The young lieutenant followed Dan to the other end of the line, where he could better see the approaching men. “You are right,” he said a moment later. “David and Ira are both there, and it is well worth our tramp out here to capture them.”

He divided his followers into two parties, directing one to creep cautiously through the forest to the rear of the royalists, while the other, with himself at its head, moved back to a place where the thicket offered a place of concealment.

Unaware of the ambush, the Tories advanced, discussing loudly the reasons which led them to return home.

“When I found that the regular troops were put on short rations to furnish the rest of us with something to eat, I thought I’d better go home,” one man said.

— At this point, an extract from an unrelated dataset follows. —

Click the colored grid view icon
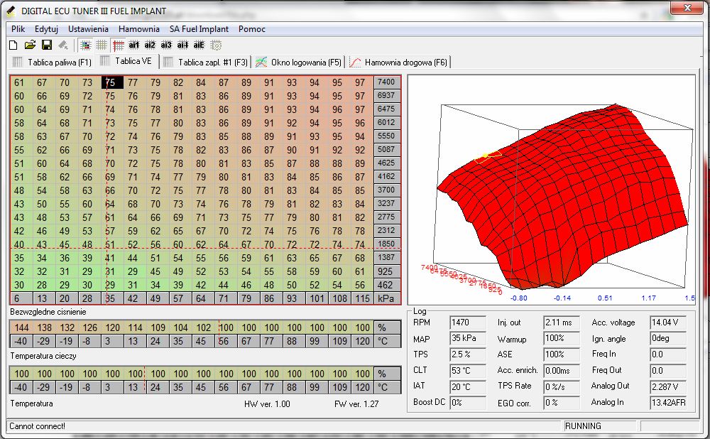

“I believed it was time Ira and I went up to the farm to get food for the others,” David Daggett added. “I tell the boy we’ve got enough there to feed a hundred men for a week, and that’s something.”

“How will you get it down here?” another asked.

“Ira’s long head has found a way,” the grandfather explained. “If you fellows want to join us in the venture, come on. All of us, working together, ought to bring stores enough to supply a regiment for quite a while.”

“I suppose the general will see we are given good prices for all we take in,” a third man remarked.

Then David Daggett grew furious. Whirling around he shook his fist in the face of the speaker, crying:

“Curses on your mean, stingy soul, John Tarbox! The man who at such a time as this is not ready to give up all he has for the king, ought to be kicked into the rebel camp, and I’d like to be the one to do it!”